Does anyone know how long it takes from signing on for jobseeker's benefit to getting first payment? Or how long it takes to get a decision on it?


----------



## Mumtoe&e (7 Jan 2009)

Hi Pebbledash - I am currently on Jobs seekers Benefit it took about 7 weeks for me to get it from the time I applied, and it was back dated.. I hear they are taking even longer now, as there are so many applications to process

best of luck with it


----------



## pebbledash (7 Jan 2009)

Wow! First time I'm feeling the pinch of the recession. At least I'm in good company. Thanks for the reply.


----------



## Eng Car 1 (7 Jan 2009)

It took 8 weeks for mine, that was around October to December if that helps


----------



## Mumtoe&e (7 Jan 2009)

yep, recession recession such a scary bl**dy word! we are all feeling the pinch now! well most of us!


----------



## gipimann (8 Jan 2009)

pebbledash,
If you have no income while waiting on your jobseeker's you may be entitled to Supplementary Welfare Allowance.  You can make an application with your Community Welfare Officer at the local health centre.

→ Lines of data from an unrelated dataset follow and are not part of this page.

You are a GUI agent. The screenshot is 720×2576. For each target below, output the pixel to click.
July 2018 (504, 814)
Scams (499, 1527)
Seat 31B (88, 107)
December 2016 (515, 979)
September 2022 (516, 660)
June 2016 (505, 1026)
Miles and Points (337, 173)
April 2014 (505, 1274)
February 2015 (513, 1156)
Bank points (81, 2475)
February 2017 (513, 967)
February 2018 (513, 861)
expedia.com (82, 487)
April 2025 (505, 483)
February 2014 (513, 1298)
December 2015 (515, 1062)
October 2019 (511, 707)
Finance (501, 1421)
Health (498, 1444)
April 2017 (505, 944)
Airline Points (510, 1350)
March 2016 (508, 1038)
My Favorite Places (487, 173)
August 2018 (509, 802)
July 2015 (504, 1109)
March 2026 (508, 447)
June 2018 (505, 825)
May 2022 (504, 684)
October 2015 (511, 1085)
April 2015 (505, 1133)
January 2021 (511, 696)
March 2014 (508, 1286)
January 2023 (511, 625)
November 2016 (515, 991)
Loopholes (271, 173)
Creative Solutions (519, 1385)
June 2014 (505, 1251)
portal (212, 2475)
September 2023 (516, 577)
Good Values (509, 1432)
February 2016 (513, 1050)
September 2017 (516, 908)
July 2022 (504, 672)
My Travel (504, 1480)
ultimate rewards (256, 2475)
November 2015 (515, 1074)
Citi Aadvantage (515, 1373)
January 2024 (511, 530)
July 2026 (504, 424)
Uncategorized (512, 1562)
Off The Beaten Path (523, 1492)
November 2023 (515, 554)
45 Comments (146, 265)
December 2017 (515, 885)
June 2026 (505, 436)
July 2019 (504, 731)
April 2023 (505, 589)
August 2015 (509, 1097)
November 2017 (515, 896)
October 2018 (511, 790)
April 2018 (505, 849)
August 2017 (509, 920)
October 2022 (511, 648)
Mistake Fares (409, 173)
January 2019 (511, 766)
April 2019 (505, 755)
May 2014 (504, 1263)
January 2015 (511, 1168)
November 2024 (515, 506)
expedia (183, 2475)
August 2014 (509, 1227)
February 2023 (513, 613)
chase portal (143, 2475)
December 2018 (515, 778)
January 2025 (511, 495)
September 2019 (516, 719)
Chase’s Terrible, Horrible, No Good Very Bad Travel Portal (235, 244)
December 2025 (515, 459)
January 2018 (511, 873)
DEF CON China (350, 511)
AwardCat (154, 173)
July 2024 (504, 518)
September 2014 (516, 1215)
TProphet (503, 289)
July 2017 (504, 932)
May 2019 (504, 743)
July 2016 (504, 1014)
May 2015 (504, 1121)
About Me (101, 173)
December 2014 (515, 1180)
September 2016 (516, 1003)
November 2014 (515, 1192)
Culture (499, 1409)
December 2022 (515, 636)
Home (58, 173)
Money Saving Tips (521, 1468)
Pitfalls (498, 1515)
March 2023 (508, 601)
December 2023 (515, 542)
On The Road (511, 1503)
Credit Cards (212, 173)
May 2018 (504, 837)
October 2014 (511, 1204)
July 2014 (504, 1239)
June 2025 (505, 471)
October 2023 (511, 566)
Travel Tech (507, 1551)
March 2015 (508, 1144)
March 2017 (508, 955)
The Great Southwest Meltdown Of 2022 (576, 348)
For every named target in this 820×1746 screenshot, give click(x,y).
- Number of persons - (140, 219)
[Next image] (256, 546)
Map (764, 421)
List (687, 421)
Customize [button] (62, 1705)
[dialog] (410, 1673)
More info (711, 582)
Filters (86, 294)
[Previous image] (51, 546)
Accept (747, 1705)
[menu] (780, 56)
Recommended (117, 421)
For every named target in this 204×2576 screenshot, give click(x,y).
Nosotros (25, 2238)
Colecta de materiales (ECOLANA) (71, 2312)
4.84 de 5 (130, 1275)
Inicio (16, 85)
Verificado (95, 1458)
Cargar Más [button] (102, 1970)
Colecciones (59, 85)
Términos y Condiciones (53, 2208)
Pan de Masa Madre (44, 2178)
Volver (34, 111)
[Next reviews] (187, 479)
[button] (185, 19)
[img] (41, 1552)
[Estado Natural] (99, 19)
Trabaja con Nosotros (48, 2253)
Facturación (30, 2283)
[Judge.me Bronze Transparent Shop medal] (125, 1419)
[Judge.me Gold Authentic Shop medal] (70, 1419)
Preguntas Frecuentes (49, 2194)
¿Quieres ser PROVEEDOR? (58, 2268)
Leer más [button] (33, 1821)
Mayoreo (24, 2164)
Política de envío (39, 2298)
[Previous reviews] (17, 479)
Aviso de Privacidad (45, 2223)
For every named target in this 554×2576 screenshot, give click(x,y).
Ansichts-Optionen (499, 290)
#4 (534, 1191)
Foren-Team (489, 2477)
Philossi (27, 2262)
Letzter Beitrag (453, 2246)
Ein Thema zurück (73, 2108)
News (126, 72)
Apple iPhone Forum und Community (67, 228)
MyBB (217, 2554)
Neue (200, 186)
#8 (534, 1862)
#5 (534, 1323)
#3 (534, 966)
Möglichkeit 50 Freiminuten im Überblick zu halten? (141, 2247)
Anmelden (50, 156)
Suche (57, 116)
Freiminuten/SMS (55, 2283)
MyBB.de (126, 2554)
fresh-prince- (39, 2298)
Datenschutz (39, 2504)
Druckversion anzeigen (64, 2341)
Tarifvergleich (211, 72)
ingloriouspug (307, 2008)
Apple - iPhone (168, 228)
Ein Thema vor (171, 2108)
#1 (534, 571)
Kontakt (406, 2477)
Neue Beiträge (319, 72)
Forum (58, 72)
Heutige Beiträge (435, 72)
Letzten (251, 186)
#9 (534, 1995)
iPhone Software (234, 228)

SWA is a means-tested payment, so all household income (e.g. spouse/partner working, pension, etc), savings or property (except family home) will be taken into account.

If you qualify, payment will continue until your Jobseeker's claim is decided.


----------



## kceire (10 Jan 2009)

my sis was made redundant last october and when she signed on she was told it would take 6-7 weeks for her first payment (all backdated of course) but she got it in 3.

hopefully you get it sooner that what they tell ya.


----------



## pebbledash (11 Jan 2009)

Well I signed on Thursday and will get my first cheque this Wednesday. People at the dole office were great. Fair play to them, they're really busy but managed to take a bit of the depression out of the process.


----------